Atteindre notre vérité

J’aimerais partager avec vous ce que je crois avoir saisi du témoignage intemporel et universel de Tchouang tseu, témoigner à mon tour de ce qu’il m’apporte, ici et maintenant, à une distance de plus de 2300 ans ; montrer comment chacun d’entre nous peut, à partir de son expérience personnelle, rencontrer Tchouang tseu dans son expérience propre. Ce rapport hors du temps est possible, car « le Tchouang tseu » n’est pas un livre de mots : c’est un livre qui décrit l’expérience vécue du sage. Ce que nous apporte aujourd’hui Tchouang tseu est clair et vient à l’esprit spontanément. Il nous montre comment dissoudre, puis recomposer et redéfinir en permanence notre rapport au réel, à nous-mêmes, aux autres et au monde. Il nous indique comment éprouver ce lien magique que nous tissons avec la vie, avec la nature, avec l’univers tout entier. La conscience aigüe de ce lien passe par une meilleure connaissance de soi. Nous avons, nous dit-il, à mieux connaître notre propre « fonctionnement » et aussi à découvrir, par l’observation, la méditation et la pratique du vide, « le fonctionnement des choses » : comment fonctionne le monde, quelle est la nature de cette harmonie universelle dans laquelle nous baignons.
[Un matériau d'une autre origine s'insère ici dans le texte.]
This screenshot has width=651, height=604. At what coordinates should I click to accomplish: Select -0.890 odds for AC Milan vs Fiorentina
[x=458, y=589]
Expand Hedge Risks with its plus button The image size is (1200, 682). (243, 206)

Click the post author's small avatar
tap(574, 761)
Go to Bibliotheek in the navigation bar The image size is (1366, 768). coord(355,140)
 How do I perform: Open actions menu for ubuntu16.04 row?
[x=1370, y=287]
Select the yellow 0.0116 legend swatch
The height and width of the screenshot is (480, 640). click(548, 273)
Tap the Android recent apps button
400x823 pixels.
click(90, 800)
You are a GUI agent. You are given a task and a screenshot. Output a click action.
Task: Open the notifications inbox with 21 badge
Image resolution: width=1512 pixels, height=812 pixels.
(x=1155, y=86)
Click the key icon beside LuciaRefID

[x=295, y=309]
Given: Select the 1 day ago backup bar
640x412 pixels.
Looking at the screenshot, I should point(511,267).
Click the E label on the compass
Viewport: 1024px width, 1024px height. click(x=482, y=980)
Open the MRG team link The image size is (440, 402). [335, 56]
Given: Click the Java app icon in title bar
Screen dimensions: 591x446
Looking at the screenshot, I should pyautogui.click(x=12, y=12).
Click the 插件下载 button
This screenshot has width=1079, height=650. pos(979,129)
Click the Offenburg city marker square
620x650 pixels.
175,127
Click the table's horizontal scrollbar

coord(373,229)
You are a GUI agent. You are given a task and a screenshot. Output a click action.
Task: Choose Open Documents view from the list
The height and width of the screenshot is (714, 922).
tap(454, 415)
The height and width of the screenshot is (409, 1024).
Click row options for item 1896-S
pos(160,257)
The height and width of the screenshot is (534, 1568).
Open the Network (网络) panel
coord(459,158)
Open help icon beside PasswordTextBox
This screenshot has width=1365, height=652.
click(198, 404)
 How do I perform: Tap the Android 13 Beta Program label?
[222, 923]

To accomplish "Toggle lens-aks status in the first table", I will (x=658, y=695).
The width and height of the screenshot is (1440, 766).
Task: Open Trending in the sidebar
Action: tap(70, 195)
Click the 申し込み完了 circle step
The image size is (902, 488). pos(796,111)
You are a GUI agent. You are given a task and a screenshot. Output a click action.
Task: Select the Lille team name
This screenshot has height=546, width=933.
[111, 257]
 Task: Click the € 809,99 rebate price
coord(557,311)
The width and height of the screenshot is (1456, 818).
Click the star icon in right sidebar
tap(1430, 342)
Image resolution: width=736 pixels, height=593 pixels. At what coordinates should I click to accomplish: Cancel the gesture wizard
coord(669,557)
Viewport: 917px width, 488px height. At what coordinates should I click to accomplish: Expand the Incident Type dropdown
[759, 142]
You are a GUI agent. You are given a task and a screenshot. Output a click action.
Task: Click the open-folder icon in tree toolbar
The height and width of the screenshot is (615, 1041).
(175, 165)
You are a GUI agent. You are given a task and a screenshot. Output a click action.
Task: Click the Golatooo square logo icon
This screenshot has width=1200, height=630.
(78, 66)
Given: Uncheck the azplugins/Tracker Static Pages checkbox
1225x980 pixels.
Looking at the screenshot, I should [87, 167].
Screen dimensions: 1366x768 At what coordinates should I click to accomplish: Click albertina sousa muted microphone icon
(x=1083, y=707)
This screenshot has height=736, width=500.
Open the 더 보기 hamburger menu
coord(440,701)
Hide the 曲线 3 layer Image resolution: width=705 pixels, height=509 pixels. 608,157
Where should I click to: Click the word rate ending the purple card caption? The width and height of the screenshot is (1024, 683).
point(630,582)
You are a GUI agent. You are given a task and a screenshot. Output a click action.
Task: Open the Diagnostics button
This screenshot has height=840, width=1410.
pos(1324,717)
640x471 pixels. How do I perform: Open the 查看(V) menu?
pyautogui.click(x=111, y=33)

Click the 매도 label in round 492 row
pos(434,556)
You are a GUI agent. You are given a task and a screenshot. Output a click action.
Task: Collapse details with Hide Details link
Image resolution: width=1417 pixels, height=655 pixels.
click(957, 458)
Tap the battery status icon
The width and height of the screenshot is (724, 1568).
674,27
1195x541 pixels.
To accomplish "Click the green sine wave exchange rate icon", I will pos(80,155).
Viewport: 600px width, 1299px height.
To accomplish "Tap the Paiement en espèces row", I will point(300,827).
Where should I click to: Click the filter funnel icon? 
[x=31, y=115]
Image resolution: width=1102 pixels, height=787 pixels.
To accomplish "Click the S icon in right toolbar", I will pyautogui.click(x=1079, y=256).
Nous allons rencontrer une réalité que nous ne connaissons pas et que nous ne pouvons pas décrire avec le langage. Nous sommes pareils à cette « grenouille qui, au fond de son puits, est bien incapable de s’imaginer ce que peut être l’océan ». Tchouang tseu nous propose d’expérimenter d’autres manières d’agir, d’apprendre. Il nous propose de changer de « régime », de nous connecter à « l’ordre du Ciel » plutôt qu’à celui de « l’humain ». Il conseille : « Veille à ce que l’humain ne détruise pas le céleste en toi, veille à ce que l’intentionnel (Kou) ne détruise pas le nécessaire (Ming) ». Il nous dit comment nous placer en ce lieu où l’action est sur le point de se manifester, là où règne encore chaos et confusion, de façon à « suivre » la naissance de l’évènement et laisser l’acte nécessaire jaillir spontanément. Tout est dit. Il nous invite enfin, au-delà de tout cela, à atteindre notre vérité en révélant et en mettant en oeuvre, à l’image de la statue cachée dans la pierre, toutes nos virtualités, potentialités, talents et qualités enfouis au cœur de l’être. Pourquoi ? Pour participer pleinement à la vie et, disons le tout net, pour être heureux.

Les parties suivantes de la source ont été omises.